His research interests include deep learning and computer architecture.



Haoran You received the bachelor's degree from the School of Electronic Information and Communications, Huazhong University of Science and Technology, Wuhan, China, in 2019. He is currently pursuing the Ph.D. degree in machine learning realm with the Electronic and Computer Engineering Department, Rice University, Houston, TX, USA.

His research interests include resource-constrained machine learning, computer vision, deep learning, and algorithm/accelerator co-design.





Chaojian Li received the B.S. degree from Tsinghua University, Beijing, China, in 2019. He is currently pursuing the Ph.D. degree with the Efficient and Intelligent Computing Laboratory, Rice University, Houston, TX, USA, under the supervision of Dr. Y. Lin.

His research interests include neural architecture search, DNN deployment tools, and graph neural networks.
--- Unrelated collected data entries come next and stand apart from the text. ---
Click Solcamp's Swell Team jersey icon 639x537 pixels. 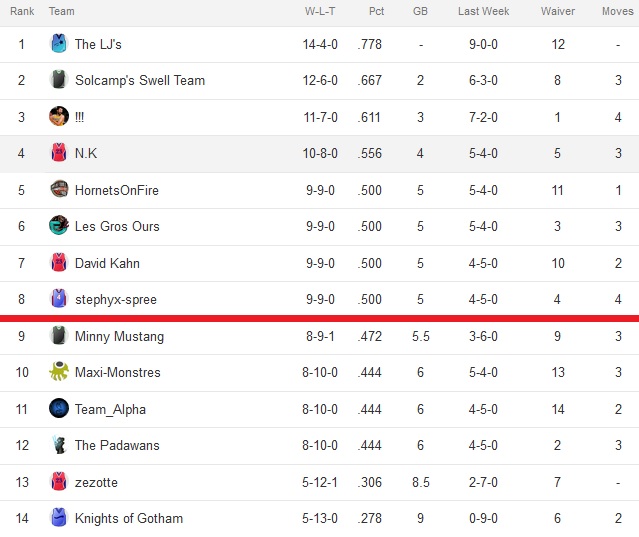(x=59, y=79)
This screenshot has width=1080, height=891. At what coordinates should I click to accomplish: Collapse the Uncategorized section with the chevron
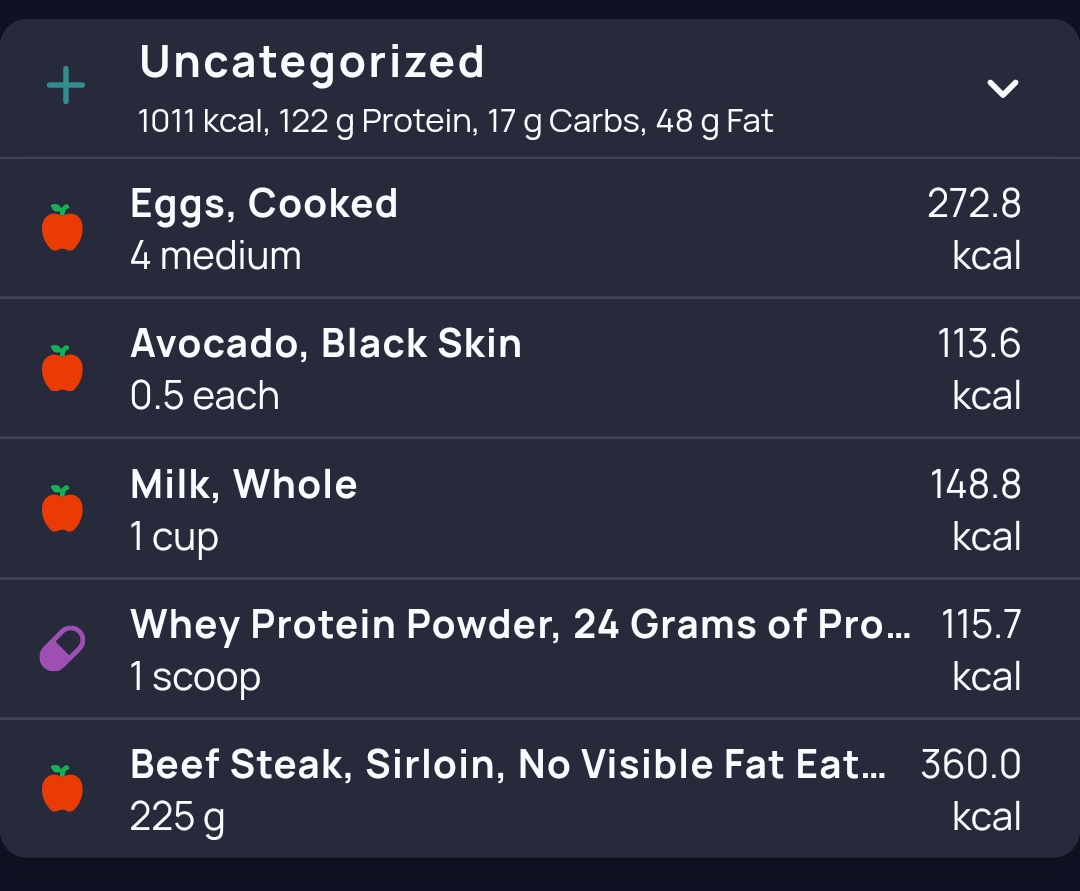[x=1002, y=88]
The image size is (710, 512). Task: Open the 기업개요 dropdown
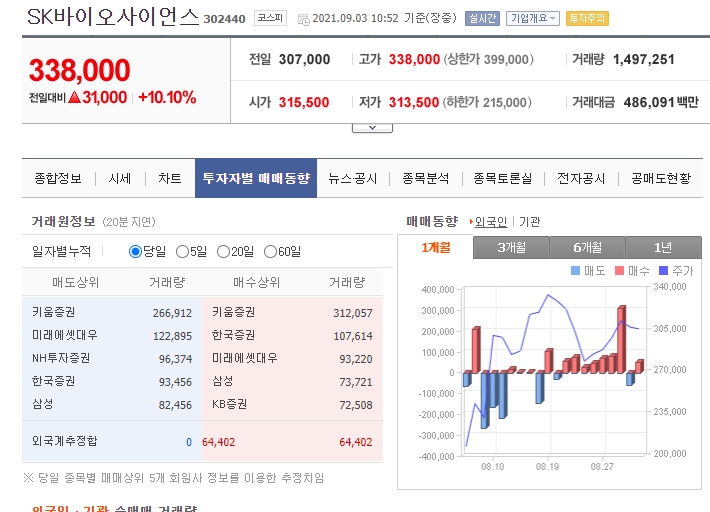533,18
Yonggan Fu received the bachelor's degree in applied physics and computer science (dual major) from the School of Gifted Young, University of Science and Technology of China, Hefei, Anhui, China, in 2019. He is currently pursuing the Ph.D. degree with the Efficient and Intelligent Computing Laboratory, Electrical and Computer Engineering Department, Rice University, Houston, TX, USA, under the supervision of Dr. Y. Lin.

His current research interests include but are not limited to efficient deep neural network (DNN)

training and Inference algorithms, vulnerability of machine learning systems and robust learning algorithms, and algorithm/hardware co-design for efficient and robust DNN deployment.



Yingyan Lin (Member, IEEE) received the Ph.D. degree in ECE from the University of Illinois at Urbana-Champaign, Champaign, IL, USA, in 2017. She is currently an Assistant Professor with the Department of Electrical and Computer Engineering (ECE), Rice University, Houston, TX, USA. Her research focuses on embedded machine learning, which is to develop efficient algorithms, accelerators, and automated tools for enabling ubiquitous ondevice intelligence and promoting green AI. Dr. Lin was a recipient of a Best Student Paper

Award at the 2016 IEEE International Workshop on Signal Processing Systems (SiPS 2016), the 2016 Robert T. Chien Memorial Award at UIUC for Excellence in Research, and was selected as a Rising Star in EECS by the 2017 Academic Career Workshop for Women at Stanford University. She received the NSF CAREER Award, the IBM Faculty Award, and the Facebook Research Award. She served as the Program Co-Chair of the 32nd IEEE International Conference on Application-specific Systems, Architectures, and Processors (ASAP 2021), and is currently a Track Chair for the ACM/EDAC/IEEE Design Automation Conference (DAC) and an Associate Editor for IEEE TRANSACTIONS ON CIRCUITS AND SYSTEMS II: EXPRESS BRIEFS.



Zhangyang Wang (Senior Member, IEEE) received the B.E. degree in EEIS from USTC, Hefei, Anhui, China, in 2012 and the Ph.D. degree in ECE from UIUC, Urbana, IL, USA, in 2016.

He was an Assistant Professor of CSE with TAMU, from 2017 to 2020. He is currently an Assistant Professor of ECE with UT Austin, Austin, TX, USA. His research interests are in the fields of machine learning, computer vision, optimization, and their interdisciplinary applications. His latest interests focus on automated machine learning

(AutoML), learning-based optimization, machine learning robustness, and efficient deep learning.